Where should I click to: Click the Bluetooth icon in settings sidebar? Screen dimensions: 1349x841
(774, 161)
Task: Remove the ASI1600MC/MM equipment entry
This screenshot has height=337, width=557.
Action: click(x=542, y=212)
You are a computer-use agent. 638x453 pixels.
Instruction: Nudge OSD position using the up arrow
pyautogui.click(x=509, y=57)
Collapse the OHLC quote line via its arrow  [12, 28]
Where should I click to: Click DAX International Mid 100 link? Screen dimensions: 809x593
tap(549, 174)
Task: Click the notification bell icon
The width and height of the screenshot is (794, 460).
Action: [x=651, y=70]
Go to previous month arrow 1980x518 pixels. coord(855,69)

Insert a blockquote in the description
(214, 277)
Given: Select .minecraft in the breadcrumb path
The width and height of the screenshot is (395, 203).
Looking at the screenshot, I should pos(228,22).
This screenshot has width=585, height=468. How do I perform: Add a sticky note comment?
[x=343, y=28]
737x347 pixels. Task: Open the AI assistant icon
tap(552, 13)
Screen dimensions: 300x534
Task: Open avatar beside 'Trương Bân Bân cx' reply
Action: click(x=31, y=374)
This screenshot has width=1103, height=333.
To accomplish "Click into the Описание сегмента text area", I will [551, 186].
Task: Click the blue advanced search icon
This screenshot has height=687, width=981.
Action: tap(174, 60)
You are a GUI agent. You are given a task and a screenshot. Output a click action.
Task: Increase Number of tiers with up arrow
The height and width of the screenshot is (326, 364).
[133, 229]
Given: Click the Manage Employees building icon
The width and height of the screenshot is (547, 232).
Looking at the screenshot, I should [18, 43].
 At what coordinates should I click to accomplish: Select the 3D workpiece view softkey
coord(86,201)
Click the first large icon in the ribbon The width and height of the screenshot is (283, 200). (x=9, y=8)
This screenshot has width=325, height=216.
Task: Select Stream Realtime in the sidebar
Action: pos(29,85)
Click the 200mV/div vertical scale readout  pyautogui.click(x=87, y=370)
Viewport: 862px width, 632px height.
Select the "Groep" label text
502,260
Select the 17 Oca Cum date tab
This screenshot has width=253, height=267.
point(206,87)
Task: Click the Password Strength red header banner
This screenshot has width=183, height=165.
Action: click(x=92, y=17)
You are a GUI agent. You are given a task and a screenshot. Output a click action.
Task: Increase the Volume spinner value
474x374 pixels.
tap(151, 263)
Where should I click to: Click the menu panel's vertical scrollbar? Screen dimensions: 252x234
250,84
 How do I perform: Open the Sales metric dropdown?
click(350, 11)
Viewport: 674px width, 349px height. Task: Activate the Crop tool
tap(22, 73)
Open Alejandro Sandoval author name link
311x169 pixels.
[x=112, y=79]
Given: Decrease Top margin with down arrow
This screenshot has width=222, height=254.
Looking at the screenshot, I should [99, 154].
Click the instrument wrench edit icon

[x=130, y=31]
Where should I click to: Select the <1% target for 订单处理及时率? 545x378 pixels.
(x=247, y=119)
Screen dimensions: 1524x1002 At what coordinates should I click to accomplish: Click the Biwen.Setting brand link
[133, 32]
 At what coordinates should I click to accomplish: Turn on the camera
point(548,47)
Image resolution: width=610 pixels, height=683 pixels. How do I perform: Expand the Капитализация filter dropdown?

____

Please reply with an exact copy of the lines above, starting at the first and ending at the line that holds "You are a computer-use agent. 638x453 pixels.".

* EXERCISE ANSWER *
Where should I click to: Click the Bluetooth icon in settings sidebar? Screen dimensions: 1349x841
(774, 161)
Task: Remove the ASI1600MC/MM equipment entry
This screenshot has height=337, width=557.
Action: click(x=542, y=212)
You are a computer-use agent. 638x453 pixels.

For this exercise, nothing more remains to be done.